Tuesday, October 30, 2012

What Wondrous Love Is This?

Recently, during a drive between Kirksville and Columbia after spending a day with my family, I found myself alone on the road for the first time in quite a while.  The sky was dark and the car was quiet.  I stuck in a c.d., one of many random car mixes in my collection.  "What Wondrous Love Is This?" started to play, and I found myself particularly drawn to the song.

It's been a favorite of mine and Mark's ever since he introduced it to me two summers ago.  The lyrics are rich and powerful and I let them wash over me with new meaning that night.
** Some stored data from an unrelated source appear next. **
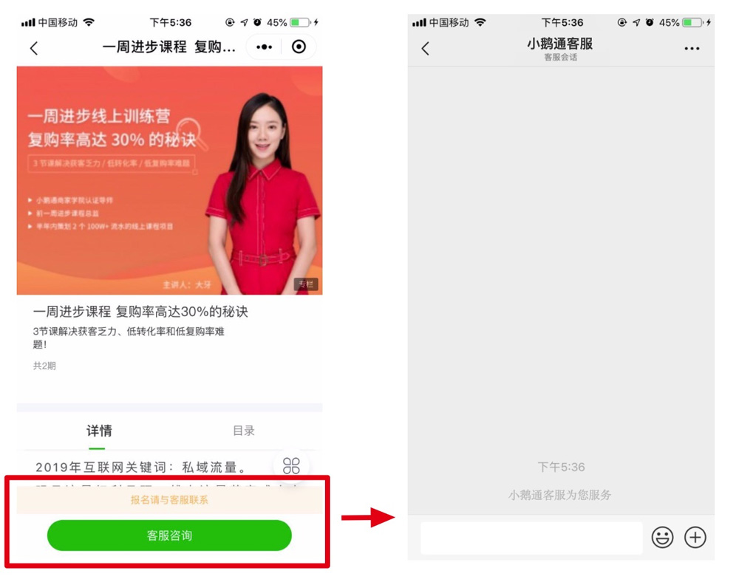Tap the plus attachment icon in chat
The height and width of the screenshot is (582, 739).
(x=695, y=537)
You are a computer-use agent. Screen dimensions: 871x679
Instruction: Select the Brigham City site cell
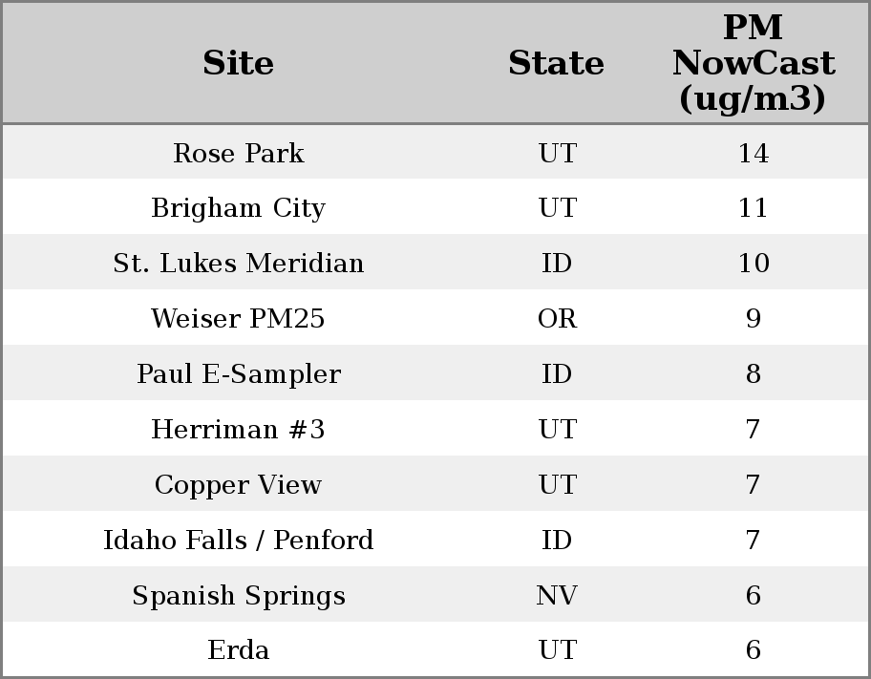click(238, 208)
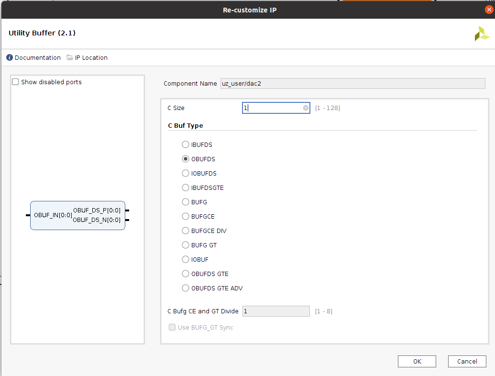Screen dimensions: 495x376
Task: Select OBUFDS GTE radio button
Action: click(x=186, y=274)
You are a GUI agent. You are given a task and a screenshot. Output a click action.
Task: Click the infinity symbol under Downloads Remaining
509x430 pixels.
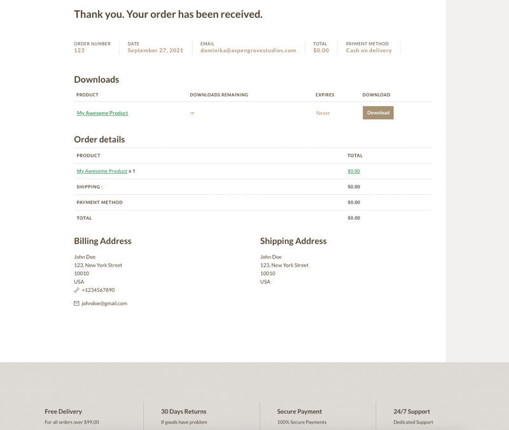click(x=192, y=113)
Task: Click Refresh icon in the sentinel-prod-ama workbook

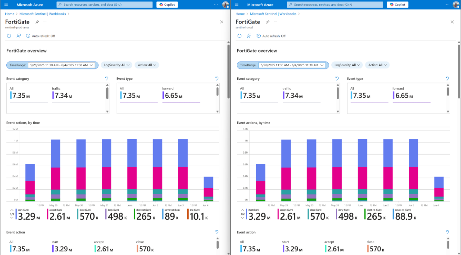Action: click(x=9, y=36)
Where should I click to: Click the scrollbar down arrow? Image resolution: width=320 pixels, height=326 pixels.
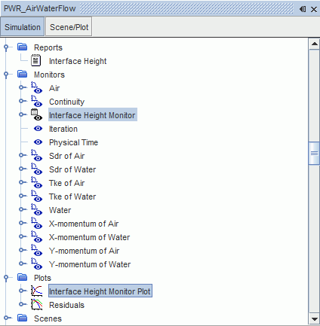click(x=314, y=319)
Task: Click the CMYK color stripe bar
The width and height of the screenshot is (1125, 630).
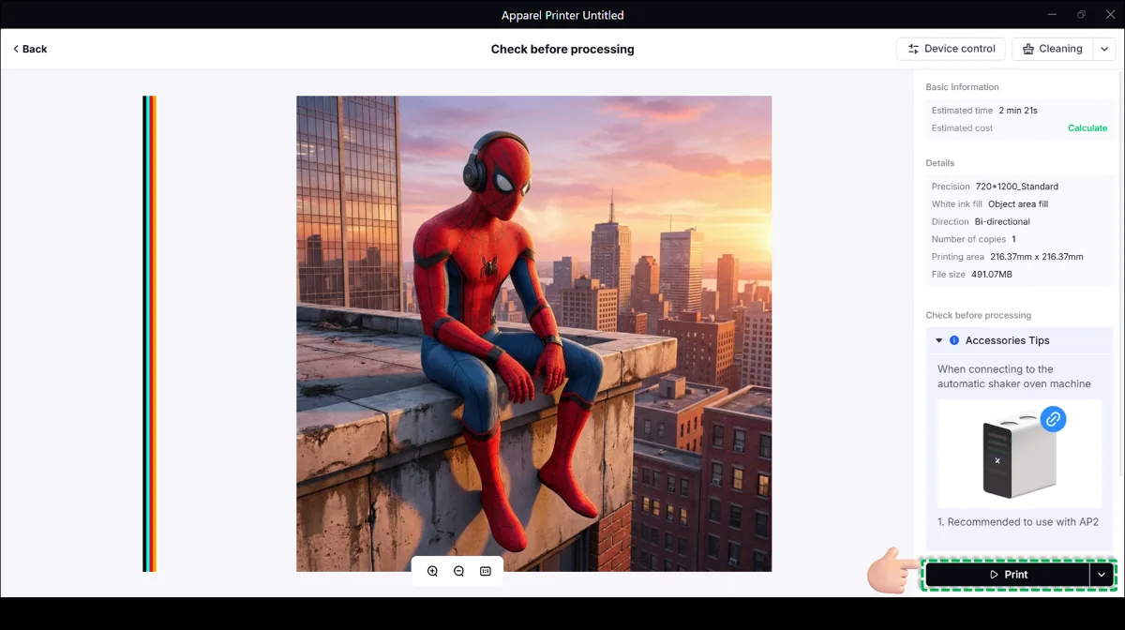Action: [x=149, y=334]
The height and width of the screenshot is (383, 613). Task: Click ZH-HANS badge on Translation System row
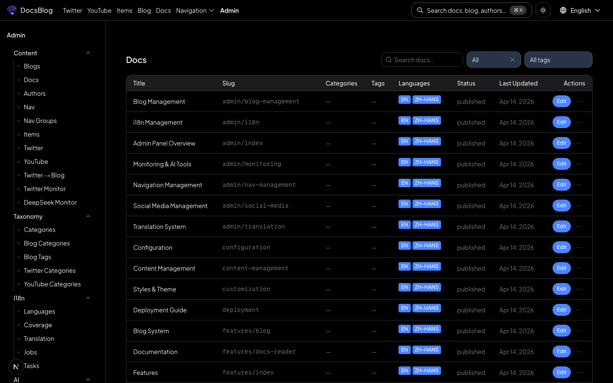tap(427, 225)
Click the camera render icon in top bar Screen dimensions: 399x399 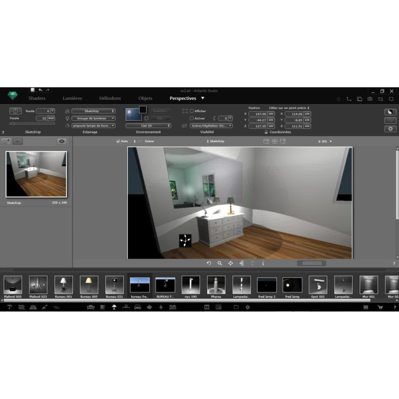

     What wondrous love is this, O my soul!  What wondrous love is this.
     What wondrous love is this, O my soul!  What wondrous love is this.
     What wondrous love is this that caused the Lord of bliss
     To bear the dreadful curse for my soul,
     To bear the dreadful curse.

     When I was sinking down, sinking down, when I was sinking down.
     When I was sinking down, sinking down, when I was sinking down.
     When I was sinking down beneath God's righteous frown,
     Christ laid aside his crown for my soul
     Christ laid aside his crown for my soul.

     To God and to the Lamb, I will sing, to God and to the Lamb.
     To God and to the Lamb, I will sing, to God and to the Lamb.
     To God and to the Lamb who is the great I am,
     While millions join the theme, I will sing
     While millions join the theme.

     And when from death I'm free, I'll sing on, and when from death I'm free.
     And when from death I'm free, I'll sing on, and when from death I'm free.
     And when from death I'm free, I'll sing and grateful be,
     While millions join the theme, I will sing,
     While millions join the theme.

I was reminded then just how wonderful and astounding God's love for us is.  The fact that He was not content to leave us in the sin and death we deserve, but instead was compelled by love to bear our curse and take our shame is difficult for me to comprehend.  He restored us to himself simply because he loves us.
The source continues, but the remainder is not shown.